1. Reverse the entire permutation: \(p_1,p_2,\dots,p_n\) becomes \(p_n,p_{n-1},\dots,p_1\).
2. Move the term at the beginning to the end: \(p_1, p_2, \dots,p_n\) becomes \(p_2,\dots, p_n, p_1\).

Solution A

There are only \(2n\) permutations that the operations above can sort into \(1,2,\dots,n\), as follows (when \(n=2\), there are just two of them because of duplication).
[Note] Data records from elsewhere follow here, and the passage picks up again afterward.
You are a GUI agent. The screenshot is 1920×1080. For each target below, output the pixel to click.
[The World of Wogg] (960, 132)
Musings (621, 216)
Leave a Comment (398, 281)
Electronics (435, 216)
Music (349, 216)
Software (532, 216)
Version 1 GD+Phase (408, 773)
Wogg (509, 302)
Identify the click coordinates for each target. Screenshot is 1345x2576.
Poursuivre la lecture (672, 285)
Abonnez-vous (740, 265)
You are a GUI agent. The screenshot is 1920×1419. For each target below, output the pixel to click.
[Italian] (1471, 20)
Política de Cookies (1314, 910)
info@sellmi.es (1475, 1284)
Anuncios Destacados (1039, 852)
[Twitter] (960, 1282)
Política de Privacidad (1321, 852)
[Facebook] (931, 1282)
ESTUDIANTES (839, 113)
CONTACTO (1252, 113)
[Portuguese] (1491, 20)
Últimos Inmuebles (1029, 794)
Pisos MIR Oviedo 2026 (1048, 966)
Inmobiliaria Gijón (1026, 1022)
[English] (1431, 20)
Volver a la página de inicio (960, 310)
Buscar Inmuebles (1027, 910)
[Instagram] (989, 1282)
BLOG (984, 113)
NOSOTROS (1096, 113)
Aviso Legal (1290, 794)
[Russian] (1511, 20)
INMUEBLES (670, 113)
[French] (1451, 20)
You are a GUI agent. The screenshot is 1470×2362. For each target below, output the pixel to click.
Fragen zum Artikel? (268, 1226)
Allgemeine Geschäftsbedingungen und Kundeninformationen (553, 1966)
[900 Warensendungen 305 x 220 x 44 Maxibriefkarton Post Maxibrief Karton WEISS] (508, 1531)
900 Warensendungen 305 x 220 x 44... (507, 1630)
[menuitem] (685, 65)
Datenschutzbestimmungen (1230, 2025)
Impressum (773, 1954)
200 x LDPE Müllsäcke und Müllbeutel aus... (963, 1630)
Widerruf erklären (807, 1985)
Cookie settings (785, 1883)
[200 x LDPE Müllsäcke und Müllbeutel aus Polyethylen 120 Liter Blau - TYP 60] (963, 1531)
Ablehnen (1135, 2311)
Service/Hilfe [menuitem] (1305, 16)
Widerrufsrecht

• The ones that can be sorted in ascending order by Operation 1
  • \(1,2,3,\dots,n\)
  • \(2,3,\dots,n,1\)
  • \(3,\dots,n,1,2\)
  • \(\vdots\)
  • \(n,1,2,3,\dots,n-1\)
• The ones that can be sorted in descending order by Operation 2
  • \(n,n-1,n-2,\dots,1\)
  • \(n-1,n-2,\dots,1,n\)
  • \(n-2,\dots,1,n,n-1\)
  • \(\vdots\)
  • \(1,n,n-1,n-2,\dots,2\)

Thus, there are only \(O(n)\) possible states on the way, so we can solve it basically by brute force. However, each operation would take \(O(n)\) time in naive implementation using the given array of length \(n\) as is, so we need to improve the way to maintain the states. One better way to represent a state is to represent it as the pair of the following information.

• The position of \(1\)
• Whether it can be sorted in ascending order by Operation 2 only

Sample Implementation in C++

Solution B

Doing Operation 2 → Operation 1 → Operation 2 leads to the same result as doing Operation 1 only. Thus, we do not need to consider doing Operation 2 → Operation 1 → Operation 2.

Similarly, doing Operation 1 → Operation 1 leads to the same result as doing nothing, so we do not need to consider it.

From above, we can see that Operation 1 only needs to be done at the beginning or end. Therefore, we can try four cases: whether we do Operation 1 at the beginning and whether we do it at the end, and adopt the one with the fewest operations among the ones that worked.